Ulan Bator, Mongolei Runde weiße, mit Filz überzogene Jurten - oder mongolisch, Gers - sind eine alte Anpassung von mongolischen Nomaden an ihre peripatetischen Leben in den zentralasiatischen Steppen. Auf einem zusammenklappbaren Holzgitter aufgehängt, konnten die Gers zum einfachen Transport auf ein Kamel oder Yak gepackt werden, doch sie sind keine Zelte, oft mit geschnitzten Türen und Säulen und reichen handgewebten Stoffen. Tagesausflüge zu abgelegenen Ger-Siedlungen starten von Ulan Bator aus.

Mehr Info: http://mongoliantourism.gov.mn/top-menu/contact-us/

Foto-Titel: Bunte mongolische Gers oder Jurten in der Mongolei.

Hukeng, China In der ländlichen Provinz Fujian leben seit Jahrhunderten ethnische Hakka und Minnan Völker in Clan-Gruppen in mit Ziegeln gedeckten Grabkammern - riesige Gemeinschaftskomplexe aus gestampfter Erde, mit Hunderten von Zimmern, die einen zentralen Innenhof überblicken. Trotz der Bemühungen der Kulturrevolution, die Clans zu zerstreuen, sind noch etwa 3000 übrig geblieben, meist unmodern und in Verfall.
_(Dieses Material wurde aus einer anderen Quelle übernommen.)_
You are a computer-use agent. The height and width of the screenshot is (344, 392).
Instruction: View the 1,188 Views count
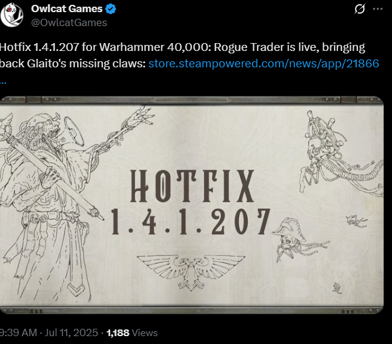(x=132, y=332)
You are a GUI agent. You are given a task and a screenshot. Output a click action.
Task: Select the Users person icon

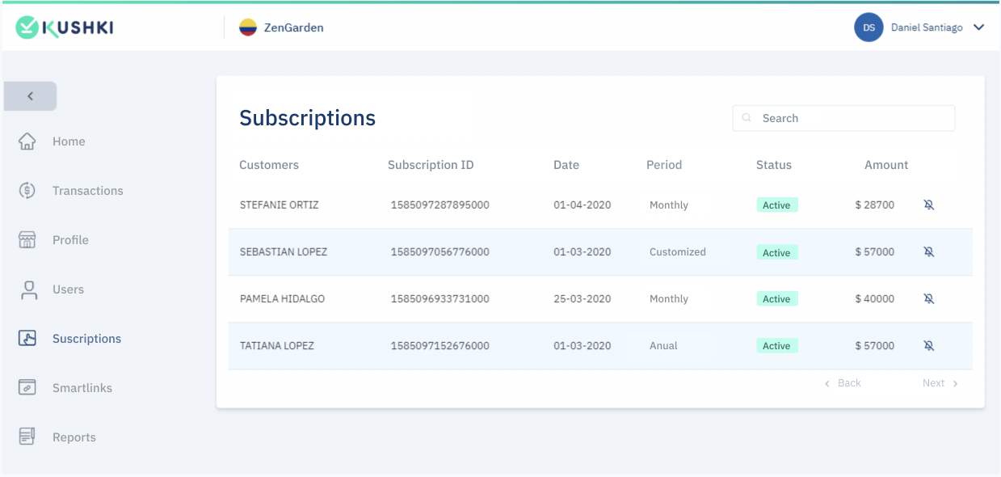(x=28, y=289)
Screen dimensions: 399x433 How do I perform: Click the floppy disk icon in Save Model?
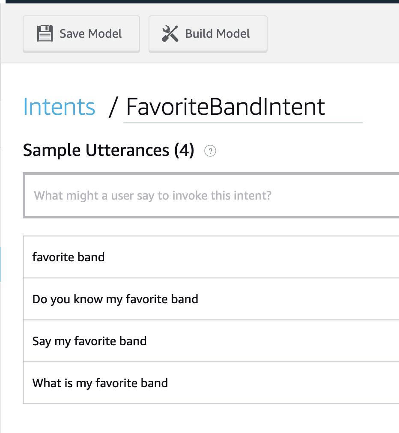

Mehrere in der Umgebung von Hukeng sind für die Öffentlichkeit zugänglich. Übernachtungsrundfahrten von Xiamen.

Mehr Infos: www.discoverfujian.com

Foto-Titel: Fliesen-gedeckter Trost in der Nähe von Hukeng, China.

Coober Pedy, Australien Die Opalminenarbeiter des frühen 20. Jahrhunderts in Australiens rauher Umgebung fanden eine einzigartige Lösung für die strapaziöse Hitze und den Staub des Outback-Lebens: in unterirdischen "Unterständen", in Löchern früherer Minenarbeiter oder in der Sonne. gebleichte Mullhaufen Haufen von Bergbauabfällen. Selbst die Hotels und Restaurants hier sind größtenteils unterirdisch. Es verleiht dem Begriff "Down Under" sicherlich eine neue Bedeutung.

Weitere Informationen: http://www.cooberpedy.sa.gov.au/tourism#.U5oX3JRdWIQ

Bildunterschrift: Unterirdische Wohnung in Coober Pedy.

Ogimachi, Japan Der Weiler Ogimachi in den japanischen Alpen im Zentrum von Honshu hat sich in den letzten zweihundert Jahren kaum verändert. Es beherbergt immer noch reetgedeckte Häuser, die friedlich inmitten von Reisfeldern und Maulbeerplantagen liegen. Genannt "Gassho-Zukuri", oder "Hände, die im Gebet verbunden sind", für ihre großen, strohgedeckten A-Rahmendächer, ausgedehnte Familien, die in diesen gemeinsamen Häusern zusammen gebaut wurden, um starken Schneefällen standzuhalten. Sie waren eindeutig für die Ewigkeit gemacht und Besucher können sie heute noch sehen: das Freilichtmuseum Shirakawago Gassho Zukuri Minkaen verfügt über mehrere.

Mehr Info: www.jnto.go.jp/eng/

Bildunterschrift: Gassho-zukuri-Stil A-Frame Häuser in der bergigen Region des zentralen Honshu.